Но Сухоруков сразу погасил надежду.
— Кругом соглядатайство, пакости. Паскевич дорожит моим пером, жаждет восславления, однако скрипит зубами, когда беру секретные документы…
Василий Дмитриевич кончил безостановочное хождение.
Не эта бы подозрительность, он посодействовал переводу Бестужева в штаб, нашел союзников, кои дорожат неповторимым талантом Александра Александровича — отменного писателя, знатока истории военного искусства…
Хоть и разомлел Бестужев от комплиментов, но видел:
Сухоруков помочь бессилен, старается лишь дружески подготовить к встрече с фельдмаршалом.
После такой подготовки идти к Паскевичу не хотелось. Какое графу дело до его подвигов и дарований? Но одолев колебания, Бестужев отважился представиться Паскевичу. В лавровом венке командующего и его, Александра Бестужева, скромный листок, листок братьев.
На прием явился в многострадальной походной амуниции. Паскевич держался с надменной корректностью, поглаживая мясистые щеки. Бестужев, кажется… сочинитель… Граф смутно помнил заступничество Грибоедова. Сколько прошений к нему обращено, сколько фамилий должен хранить в голове…

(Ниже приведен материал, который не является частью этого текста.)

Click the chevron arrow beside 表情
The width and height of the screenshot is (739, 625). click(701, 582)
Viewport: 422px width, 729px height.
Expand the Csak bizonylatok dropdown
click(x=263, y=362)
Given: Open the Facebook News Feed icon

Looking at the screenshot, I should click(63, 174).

Голова эта сильно кружилась от ратных удач. Фортуна к нему благоволила, офицеры в линиях и в штабах были искусны, кровь лилась рекой. Паскевич принимал это как должное: солдату надлежит класть живот за веру, царя и отечество.
Офицеры же… К офицерам у главнокомандующего чувство смешанное. Потаенная зависть недоучки к образованным. Мало того, что образованны; им только и свет в окошке — Алексей Петрович Ермолов. Щеголяют его изречениями и словечками. Ермоловские словечки с подковыркой, без должного пиетета к августейшим именам. У многих офицеров рыльце в пушку. Оттого и прыть; в огонь лезут, надеясь искупить вину перед государем.

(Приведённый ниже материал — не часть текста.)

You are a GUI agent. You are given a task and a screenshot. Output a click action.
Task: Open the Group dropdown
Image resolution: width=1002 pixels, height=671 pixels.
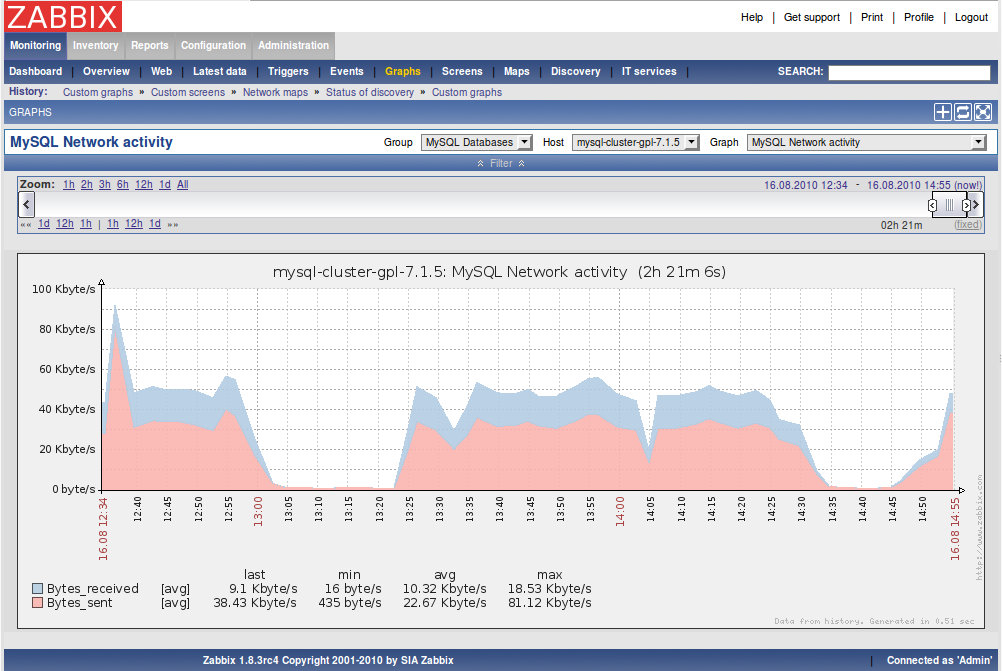(x=476, y=142)
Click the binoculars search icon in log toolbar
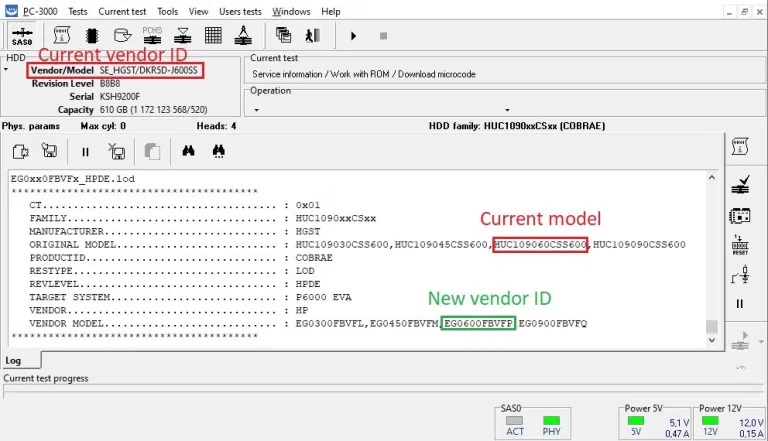Viewport: 768px width, 441px height. (x=187, y=152)
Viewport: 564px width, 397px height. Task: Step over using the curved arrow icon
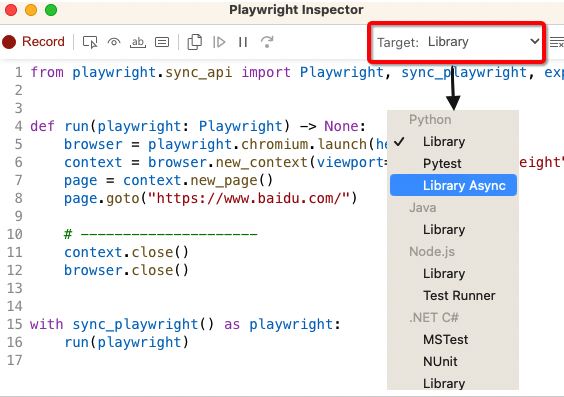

Щекастый фельдмаршал не мастак на изречения и реляции. Реляции и без него покорнейше составят. Он к этому прежде приспособил Грибоедова (царство небесное!), сейчас — Сухорукова.
Рядового Бестужева в штаб брать не резон. И так довольно «этих». Обер-квартирмейстер Вольховский (замешан в декабрьской смуте), на военных совещаниях подает голос Михаил Иванович Пущин (разжалован в солдаты и теперь покрикивает на генералов — распоряжается всеми траншейными и взрывными операциями).
За «этими» велено глаз да глаз, о Бестужеве особая бумага графа Чернышева. Ранее того граф Дибич давал общую диспозицию:
«…Его величество желал бы знать: как они располагаются по квартирам, т. е. вместе с прочими нижними чинами или совершенно отдельно от оных? О чем я покорнейше прошу меня уведомить для доклада его величеству. При чем честь имею присовокупить, что в таком случае, если означенные разжалованные располагаются по квартирам совершенно отдельно от прочих нижних чинов, сия мера полезна с той стороны, что они тем лишены свободно сообщать прочим нижним чинам какие-либо вредные внушения; но его величество находит то неудобство, что они, не имея ни с кем никакого сообщения и живя только одни, могут с большей удобностью утверждать себя в вредных мнениях и иногда покушаться на какие-либо злые намерения. В отвращение сего, его величество полагает удобнейшим располагать их по квартирам и в лагерях вместе с прочими нижними чинами, но с препоручением их в надзор надежным старослужилым унтер-офицерам, которые должны иметь строгое и неусыпное наблюдение за тем, чтобы они не могли распространять между товарищами каких-либо вредных толков».
Бумаги эти хранятся у графа Паскевича в специальном бюваре для сугубо секретных, таких, какие он постоянно почитывает. На царской службе всякая обязанность славна — полководческая или сыскная.
С брезгливо-барственным сожалением фельдмаршал взирает в лорнет на здоровенного, широкоплечего солдата. Не пер бы, милый, на рожон, тогда носил бы вместо выгоревшей рубахи да латаных шаровар золотом шитый мундир, сверкал лаком узконосых сапог… Хочет видом своим солдатским воздействовать, небось в атаку бежит застрельщиком. Ну и беги себе.